TASK 1 ▸
For each statement below, say whether the Slime Rancher blog post supports it. Answer yes or no and quote the deciding words of the post. (a) Quantum slimes eat only vegetables. (b) A slime fed the poop of another slime becomes a hybrid largo slime. (c) The author sold quantum poop for $125 per lump.
TASK 2 ▸
According to the Slime Rancher blog post, which fruit do quantum slimes prefer?

PAGE EXTRACT ▸
== == ==

Friday, August 11, 2017

Go West young Slime Rancher, and grow up with the country

This post spoils some mechanics and game systems in Slime Rancher.

One in-game day in Slime Rancher, I found a rare "quantum slime", a creature that pooped out "quantum plorts" that I could sell for a lot of in-game money. To make a huge profit, I intended to raise a few on my ranch in captivity, and then collect their precious poop to sell in the market.

To maximize your slime poop plort yields, you're supposed to feed your slimes as often as possible. Every slime has a certain diet (vegetables, fruits, or meat) and a specific favorite item. Quantum slimes eat only fruit, but prefer a special fruit called a "phase lemon". To get phase lemons, you have to bring back a phase lemon from the wild, plant a phase lemon tree, wait for the fruit to mature, and then shoot a different fruit at it (like a cuberry, or a mint mango) to pop the phase lemon into existence. Compared to other crops, it's unusually labor intensive to cultivate and harvest phase lemons.

This is where Slime Rancher's other big system comes in, a cross-breeding mechanic that allows you to merge two slime types together. If you feed a slime with the poop from another slime, it will become a hybrid "largo" slime that inherits both types' diets and other properties, and it will poop out both types of plorts at once when it eats something. Two poops for the price of one! When you do this on purpose in Slime Rancher, you feel like a genius.




So instead of painstakingly growing phase lemons, I fed some common pink slime poop to the quantum slime. Pink slimes are the most basic type of slime; they are the only slime that eats "everything." By merging quantum slimes with pink slimes, I had bred "pink quantum largo slimes" that could eat anything -- including carrots, perhaps the easiest and most plentiful crop to grow in Slime Rancher. The slimes' preferences were irrelevant; they would eat carrots and learn to like it, and in turn, I could then collect copious amounts of quantum poop, and sell it for $125 per lump!

This is basically 50% of your time spent in Slime Rancher: instead of exploring the wilderness, you will probably stay on your ranch for several in-game days without any in-game sleep, constantly working and refining your huge factory farms and feedlots to maximize your profits. When you inevitably run out of space, you end up cramming these cute slimes into wretched conditions, 20-40 slimes to a small 5x5 meter lot -- it's easier to deal with them that way, and the game doesn't reward you for humane conditions or free-range livestock. The markets back on Earth don't care where their plorts come from!

Whoever took this screenshot fucked up; when a slime eats 2 other types of poop, it turns into a cannibalistic Tarr slime
Games like Factorio embrace the dystopian dimension of industry, but I think Slime Rancher seems to have a bit of anxiety about the inevitable march of most players' ranches. Each player-built nightmare wasteland of hyperindustrial agriculture runs counter to the authored game narrative of Slime Rancher: the menus and in-game letters suggest you are a spunky young woman taking over an abandoned ranch on an alien frontier planet, while you and your love interest of indeterminate gender pine for each other. As you explore the planet, you find messages from the previous ranch owner, who faced a similar dilemma between exploring the frontier or returning to a loved one.

== == ==

DATASET EXCERPTS ▸
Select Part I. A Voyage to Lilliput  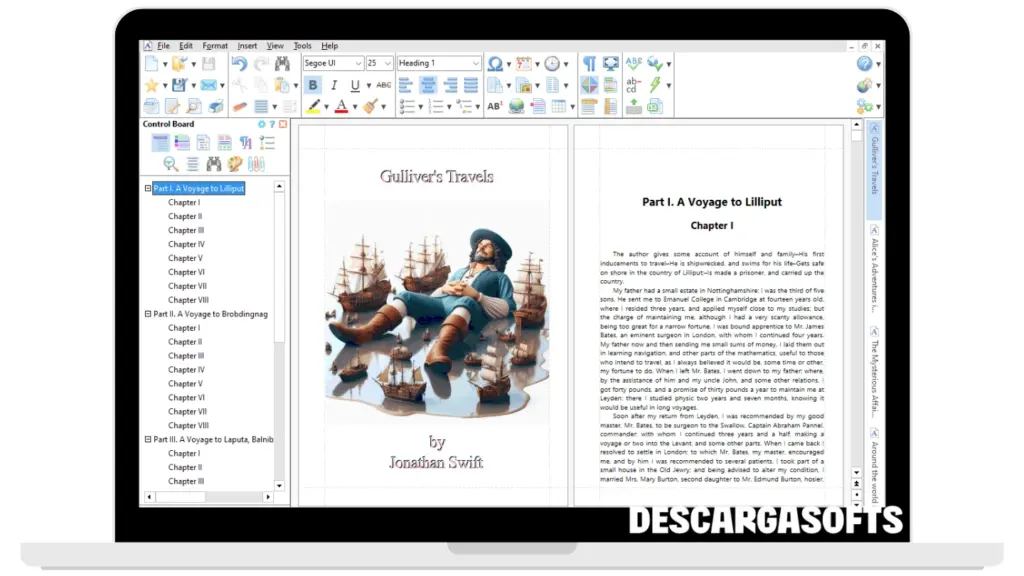(x=198, y=188)
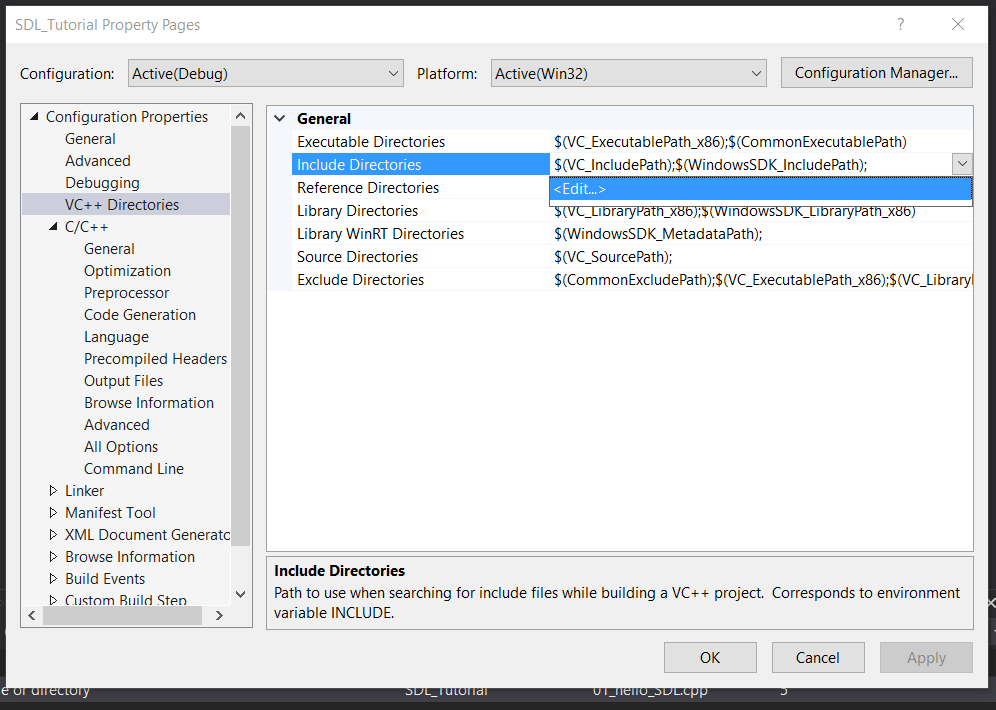The width and height of the screenshot is (996, 710).
Task: Collapse the General section chevron
Action: [279, 119]
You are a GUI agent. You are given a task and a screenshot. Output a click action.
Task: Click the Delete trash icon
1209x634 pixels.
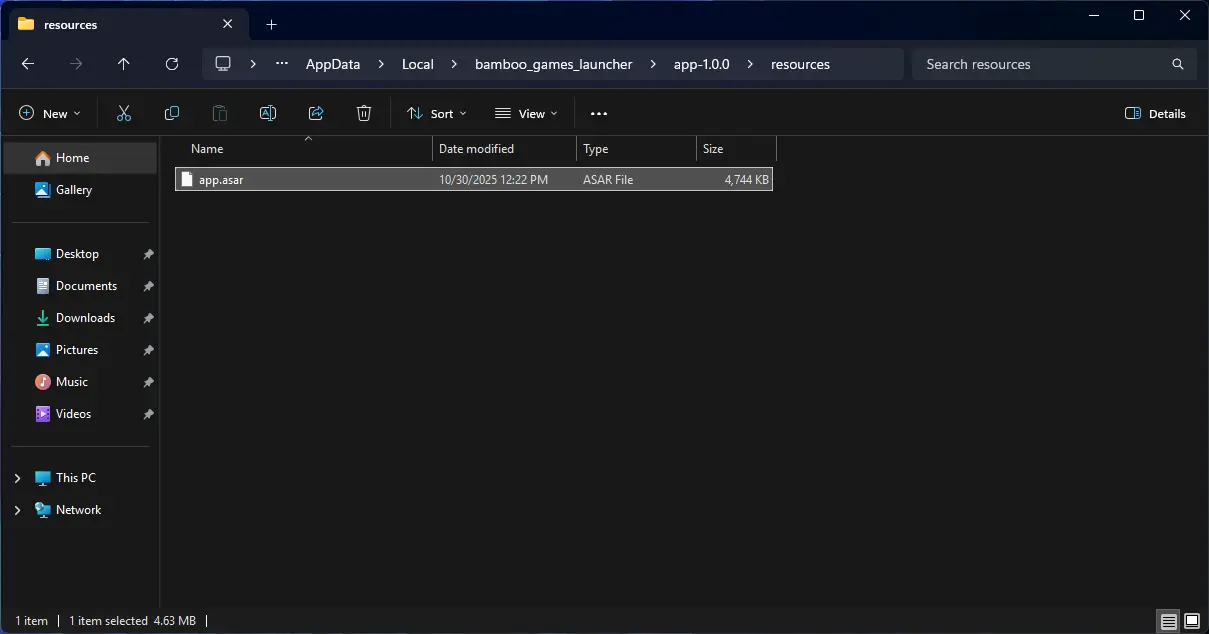click(x=364, y=114)
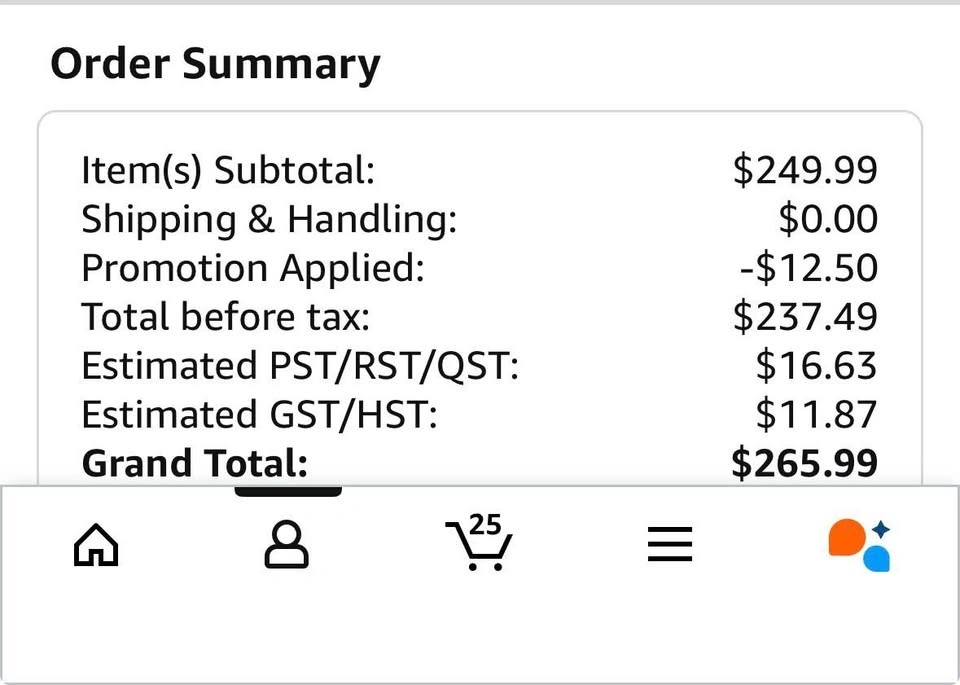Launch the Rufus AI assistant icon
Viewport: 960px width, 685px height.
point(859,545)
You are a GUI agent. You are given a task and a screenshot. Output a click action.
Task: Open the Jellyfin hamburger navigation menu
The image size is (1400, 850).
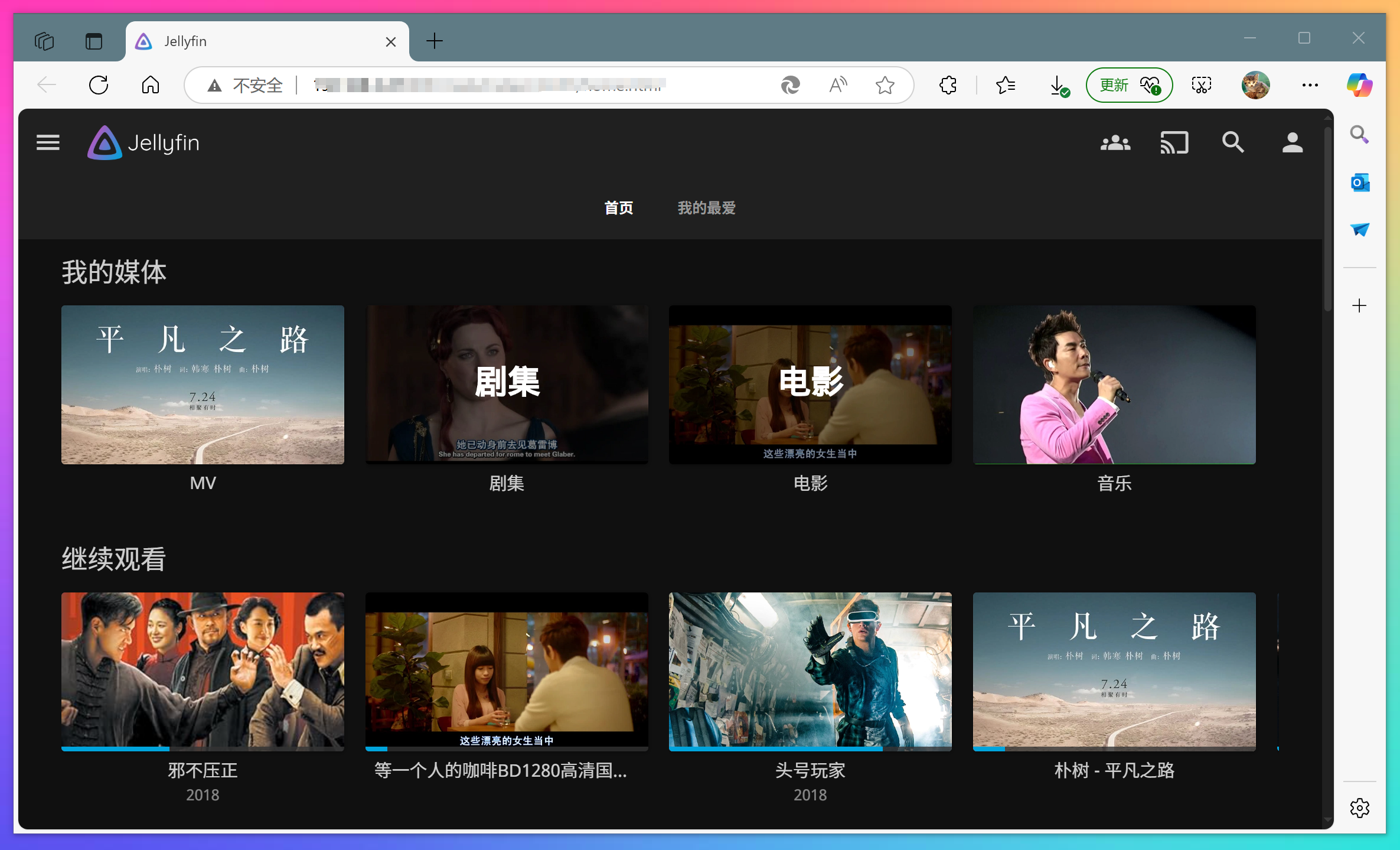pyautogui.click(x=48, y=142)
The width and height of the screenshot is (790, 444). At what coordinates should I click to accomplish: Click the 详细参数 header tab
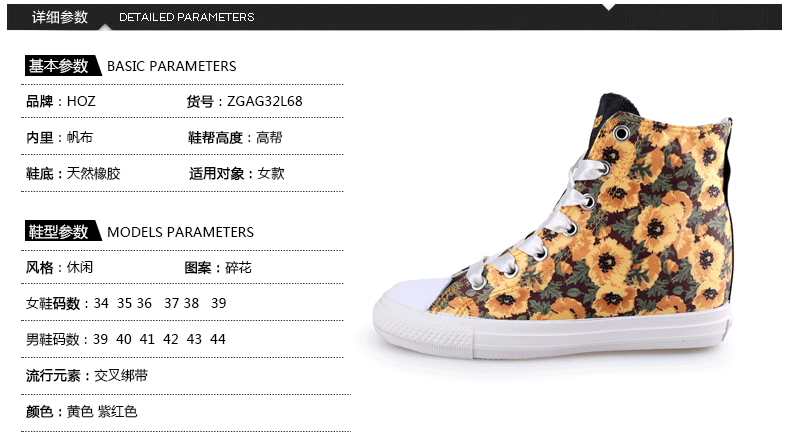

== == ==

COMPLETE RESPONSE 1 ▸
(a) No: "Quantum slimes eat only fruit"
(b) Yes: "If you feed a slime with the poop from another slime, it will become a hybrid "largo" slime"
(c) Yes: "sell it for $125 per lump"

COMPLETE RESPONSE 2 ▸
A phase lemon.